I don’t know how many times I have seen the entrepreneur spending all of their time chasing money rather than improving the product. Yes, some companies thrive in a very short time frame and there is a financially rewarding exit. You read about the latest one in the newspaper, right? You read about it, because it does not happen often. It is not likely to happen to you and most investors are turned off by the entrepreneur who thinks they are going to sell off in three to five years and move on to the next thing. Unless you are someone who has already sold off a handful of start-ups for millions, investors want someone that is passionate about the project they are investing in—not someone looking for the early exit. While not exactly legal advice, this misguided mindset can cloud your legal strategies. I’ve heard numerous entrepreneurs tell me they have to be Delaware corporations because that is what the venture capital firms want. If you are good enough, your state of incorporation won’t matter and if the money is right, it is something you can fix. In the meantime, you have made your start-up costs more expensive and your administrative burden worse.
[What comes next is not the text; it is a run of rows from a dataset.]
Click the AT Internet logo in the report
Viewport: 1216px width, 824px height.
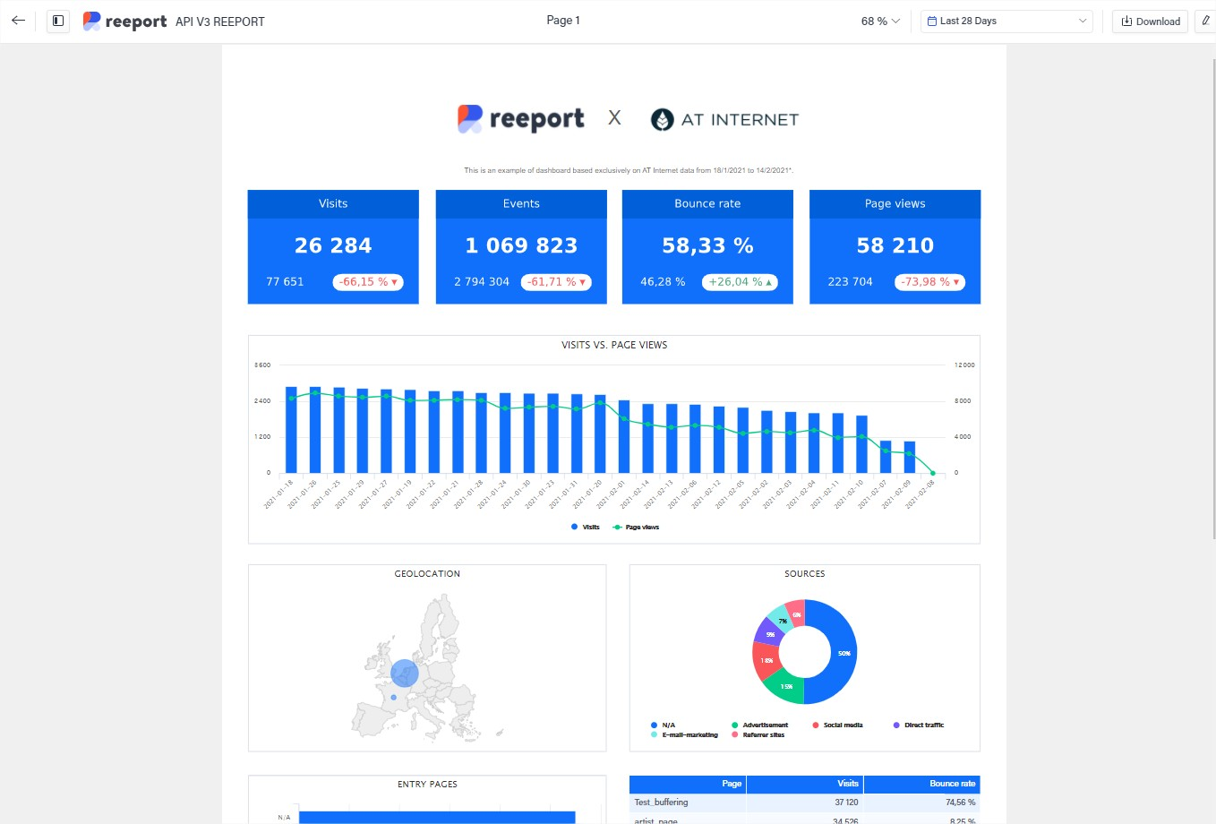724,119
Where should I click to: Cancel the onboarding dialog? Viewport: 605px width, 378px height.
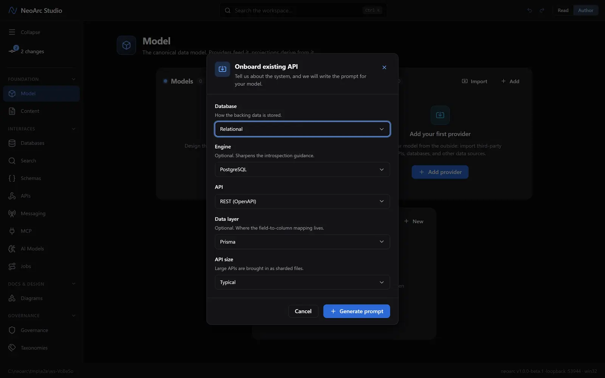(x=303, y=311)
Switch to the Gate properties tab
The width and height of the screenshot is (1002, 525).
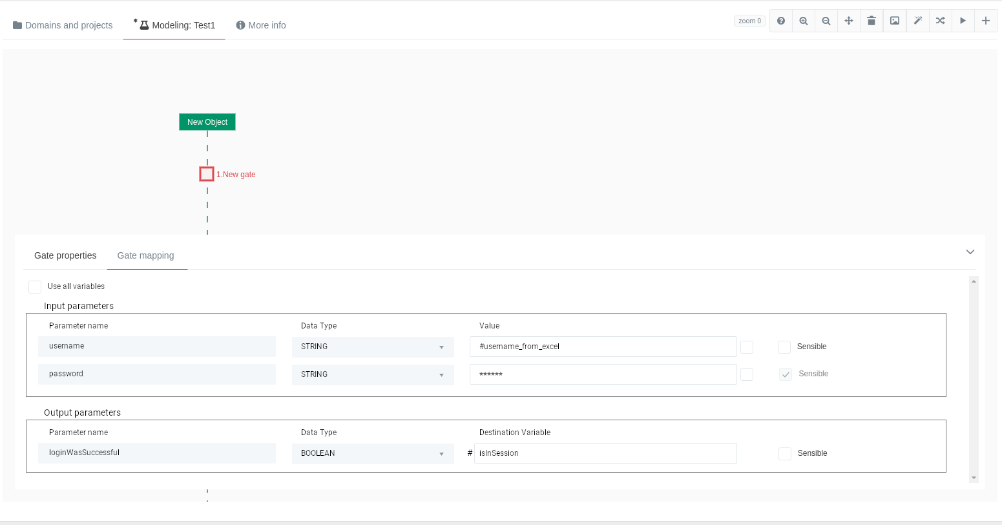point(65,255)
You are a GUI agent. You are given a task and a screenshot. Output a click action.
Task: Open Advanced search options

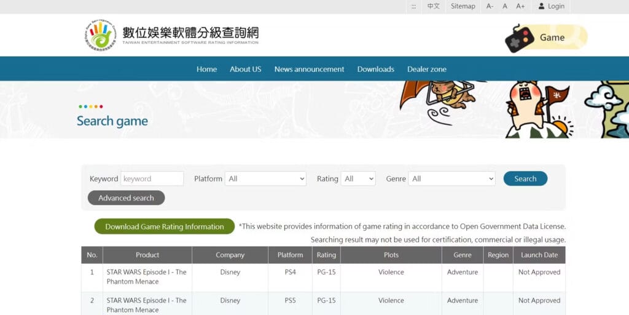126,197
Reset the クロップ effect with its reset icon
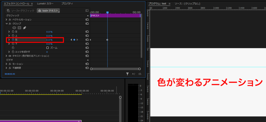This screenshot has width=266, height=122. coord(87,24)
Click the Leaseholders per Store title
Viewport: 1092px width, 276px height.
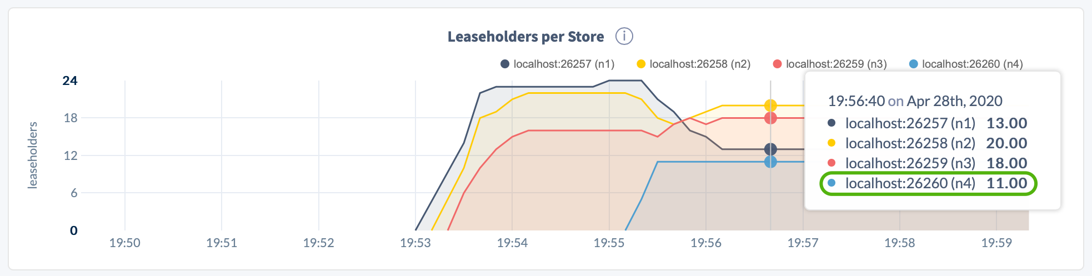(525, 37)
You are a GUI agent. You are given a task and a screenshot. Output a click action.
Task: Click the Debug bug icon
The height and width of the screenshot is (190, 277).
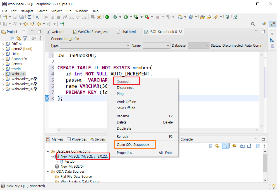(x=115, y=17)
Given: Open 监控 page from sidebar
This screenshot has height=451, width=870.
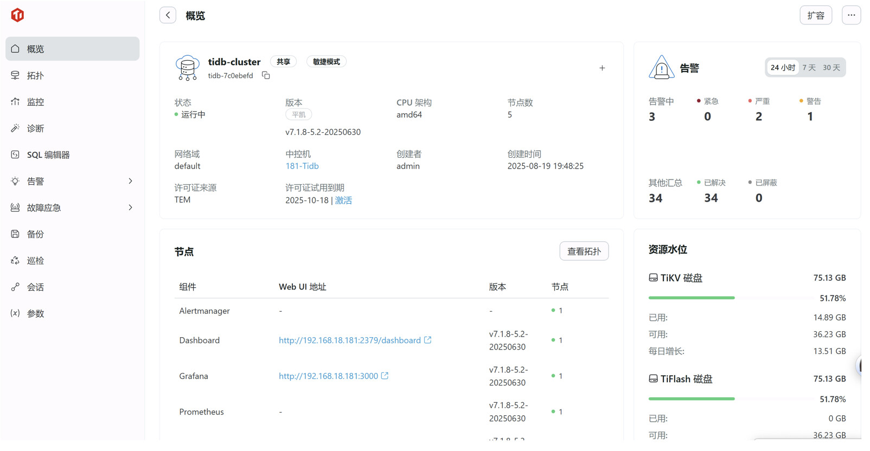Looking at the screenshot, I should [35, 102].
Others disagree with me, but don’t let the one-in-a-million chance take you away from focusing on your product and overcomplicate matters. You don’t plan your life on winning the lottery, you should not plan your business life on winning the lottery either.
8. Get a good accountant.
A lot of the times I tell entrepreneurs to ask their accountants. Lawyers deal with risk mitigation, accountants are more attuned to tax and accounting advantages. The right accountant can help with vesting strategies and 83(b) elections. The accountant should be one the primary persons to decide whether you should form a corporation, an LLC or limited partnership and what the effect and cost of conversions down the road and the administrative cost of each is in the meantime. You have probably figured out by now that just because you read online that Silicon Valley VCs prefer Delaware corporations, it does not mean it is the right fit for you. If your company and idea are strong, you will find money. If you are told no because you are not a Delaware corporation, that is simply a cop out.
9. Get your e-commerce protections in place.
If you are primarily an e-commerce site, get your terms of service in order and make them enforceable through a click-wrap agreement. You may think many of that is boiler-plate, but when it is applied to a dispute, it very well may save your company. Make sure you are DMCA compliant so that you don’t get sued because someone violated copyrights when they posted comments to your site. Make sure you are complying with any applicable FTC or other regulations. While this sounds expensive, experienced counsel can easily spot the issues and has probably handled them before.
10. Take Your Lawyers/Accountant to Lunch.
I didn’t include this because I am hungry or lonely. It is the little-known industry secret. Lawyers have to eat lunch. I would rather eat lunch with you than by myself and it is a convenient time “off the clock” to hear about everything that is going on in the company and get the quick diagnosis. We really are interested in you and the company and enjoy these conversations without having account for every minute.